Items from a dataset:
★ ★ ★ ★ ★
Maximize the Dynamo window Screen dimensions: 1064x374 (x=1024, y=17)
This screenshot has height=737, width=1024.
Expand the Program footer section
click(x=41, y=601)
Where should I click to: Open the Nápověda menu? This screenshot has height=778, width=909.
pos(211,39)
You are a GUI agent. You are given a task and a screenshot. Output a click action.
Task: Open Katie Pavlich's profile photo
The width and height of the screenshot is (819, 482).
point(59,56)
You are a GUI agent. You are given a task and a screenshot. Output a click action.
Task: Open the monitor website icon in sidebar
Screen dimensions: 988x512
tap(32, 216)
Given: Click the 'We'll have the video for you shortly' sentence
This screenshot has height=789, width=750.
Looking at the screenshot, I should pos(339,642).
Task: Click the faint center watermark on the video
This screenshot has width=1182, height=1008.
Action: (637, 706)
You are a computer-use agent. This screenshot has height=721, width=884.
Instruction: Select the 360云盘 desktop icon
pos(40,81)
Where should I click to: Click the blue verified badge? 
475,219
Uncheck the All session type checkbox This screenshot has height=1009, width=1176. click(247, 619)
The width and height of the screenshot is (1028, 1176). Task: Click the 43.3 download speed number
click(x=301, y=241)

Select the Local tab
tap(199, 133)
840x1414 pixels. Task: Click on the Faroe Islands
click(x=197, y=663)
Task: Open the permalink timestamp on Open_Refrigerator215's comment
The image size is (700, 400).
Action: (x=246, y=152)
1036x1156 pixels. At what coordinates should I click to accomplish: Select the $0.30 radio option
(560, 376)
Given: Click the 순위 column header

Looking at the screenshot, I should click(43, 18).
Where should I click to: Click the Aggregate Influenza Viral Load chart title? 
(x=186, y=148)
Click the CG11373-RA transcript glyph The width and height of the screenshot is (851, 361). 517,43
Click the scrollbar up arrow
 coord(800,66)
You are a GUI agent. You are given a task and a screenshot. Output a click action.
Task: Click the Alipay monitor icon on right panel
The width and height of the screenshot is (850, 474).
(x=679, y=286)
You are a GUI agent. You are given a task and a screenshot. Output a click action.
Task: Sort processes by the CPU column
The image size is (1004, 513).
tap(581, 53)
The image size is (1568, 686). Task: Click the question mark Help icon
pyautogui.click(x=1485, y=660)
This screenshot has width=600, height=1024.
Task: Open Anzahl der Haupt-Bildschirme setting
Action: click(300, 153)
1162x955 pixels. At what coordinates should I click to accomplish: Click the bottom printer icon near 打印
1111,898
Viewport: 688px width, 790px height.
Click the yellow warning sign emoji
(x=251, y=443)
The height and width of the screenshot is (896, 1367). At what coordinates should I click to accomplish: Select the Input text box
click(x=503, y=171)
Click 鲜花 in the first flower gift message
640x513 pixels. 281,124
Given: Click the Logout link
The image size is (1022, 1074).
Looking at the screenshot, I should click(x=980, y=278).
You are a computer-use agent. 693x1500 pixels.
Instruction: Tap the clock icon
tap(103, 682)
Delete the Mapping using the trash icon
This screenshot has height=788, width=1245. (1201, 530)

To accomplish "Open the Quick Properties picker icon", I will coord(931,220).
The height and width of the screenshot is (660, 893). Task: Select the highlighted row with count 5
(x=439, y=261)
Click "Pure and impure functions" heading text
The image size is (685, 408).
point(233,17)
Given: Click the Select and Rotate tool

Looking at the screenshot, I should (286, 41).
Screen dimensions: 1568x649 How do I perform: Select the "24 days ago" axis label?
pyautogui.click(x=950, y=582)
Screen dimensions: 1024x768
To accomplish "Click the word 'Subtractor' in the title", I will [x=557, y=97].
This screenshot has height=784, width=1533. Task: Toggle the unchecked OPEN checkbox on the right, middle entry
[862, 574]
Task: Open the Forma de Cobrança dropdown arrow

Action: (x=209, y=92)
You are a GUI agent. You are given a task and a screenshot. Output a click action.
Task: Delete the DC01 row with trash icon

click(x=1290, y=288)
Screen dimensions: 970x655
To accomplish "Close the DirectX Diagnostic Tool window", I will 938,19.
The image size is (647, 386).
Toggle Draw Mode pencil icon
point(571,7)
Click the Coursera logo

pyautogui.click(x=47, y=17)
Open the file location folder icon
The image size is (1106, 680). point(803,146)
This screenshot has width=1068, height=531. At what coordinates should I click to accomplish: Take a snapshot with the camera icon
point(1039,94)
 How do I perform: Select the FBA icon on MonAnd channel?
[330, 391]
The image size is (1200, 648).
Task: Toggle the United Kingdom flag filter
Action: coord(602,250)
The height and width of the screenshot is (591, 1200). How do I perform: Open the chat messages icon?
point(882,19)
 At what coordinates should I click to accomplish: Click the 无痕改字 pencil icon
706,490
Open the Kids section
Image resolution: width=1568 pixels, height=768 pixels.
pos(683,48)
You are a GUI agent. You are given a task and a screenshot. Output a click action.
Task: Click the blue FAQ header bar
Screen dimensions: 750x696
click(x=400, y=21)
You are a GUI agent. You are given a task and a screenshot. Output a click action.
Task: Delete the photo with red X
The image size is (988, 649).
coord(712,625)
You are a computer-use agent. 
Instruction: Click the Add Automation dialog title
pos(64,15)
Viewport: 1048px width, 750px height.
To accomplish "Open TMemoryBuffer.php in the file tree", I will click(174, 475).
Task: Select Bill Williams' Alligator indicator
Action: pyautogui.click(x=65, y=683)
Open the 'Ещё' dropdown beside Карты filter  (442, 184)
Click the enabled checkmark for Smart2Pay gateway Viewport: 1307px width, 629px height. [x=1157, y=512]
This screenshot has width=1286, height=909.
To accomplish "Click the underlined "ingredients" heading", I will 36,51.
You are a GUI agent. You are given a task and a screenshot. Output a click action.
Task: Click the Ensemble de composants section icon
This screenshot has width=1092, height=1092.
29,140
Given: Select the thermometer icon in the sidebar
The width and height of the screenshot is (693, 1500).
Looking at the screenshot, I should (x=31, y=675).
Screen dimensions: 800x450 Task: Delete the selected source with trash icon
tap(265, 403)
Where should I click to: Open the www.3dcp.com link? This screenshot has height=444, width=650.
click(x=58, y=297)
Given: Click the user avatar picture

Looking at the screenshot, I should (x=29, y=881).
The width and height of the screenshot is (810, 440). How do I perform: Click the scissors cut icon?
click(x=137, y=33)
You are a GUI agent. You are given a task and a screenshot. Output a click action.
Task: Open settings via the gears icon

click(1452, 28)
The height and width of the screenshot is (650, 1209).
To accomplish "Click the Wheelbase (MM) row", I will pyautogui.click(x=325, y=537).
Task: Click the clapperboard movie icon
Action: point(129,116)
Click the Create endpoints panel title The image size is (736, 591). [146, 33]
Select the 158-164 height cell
★ ★ ★ ★ ★
[TASK BRIEF] The line with "Where should I click to: Open the www.3dcp.com" through the last line of the entries above: output exactly those lines and nothing else.

[OUTPUT]
Where should I click to: Open the www.3dcp.com link? This screenshot has height=444, width=650.
click(x=58, y=297)
Given: Click the user avatar picture

Looking at the screenshot, I should (x=29, y=881).
The width and height of the screenshot is (810, 440). How do I perform: Click the scissors cut icon?
click(x=137, y=33)
You are a GUI agent. You are given a task and a screenshot. Output a click action.
Task: Open settings via the gears icon

click(1452, 28)
The height and width of the screenshot is (650, 1209).
To accomplish "Click the Wheelbase (MM) row", I will pyautogui.click(x=325, y=537).
Task: Click the clapperboard movie icon
Action: point(129,116)
Click the Create endpoints panel title The image size is (736, 591). [146, 33]
Select the 158-164 height cell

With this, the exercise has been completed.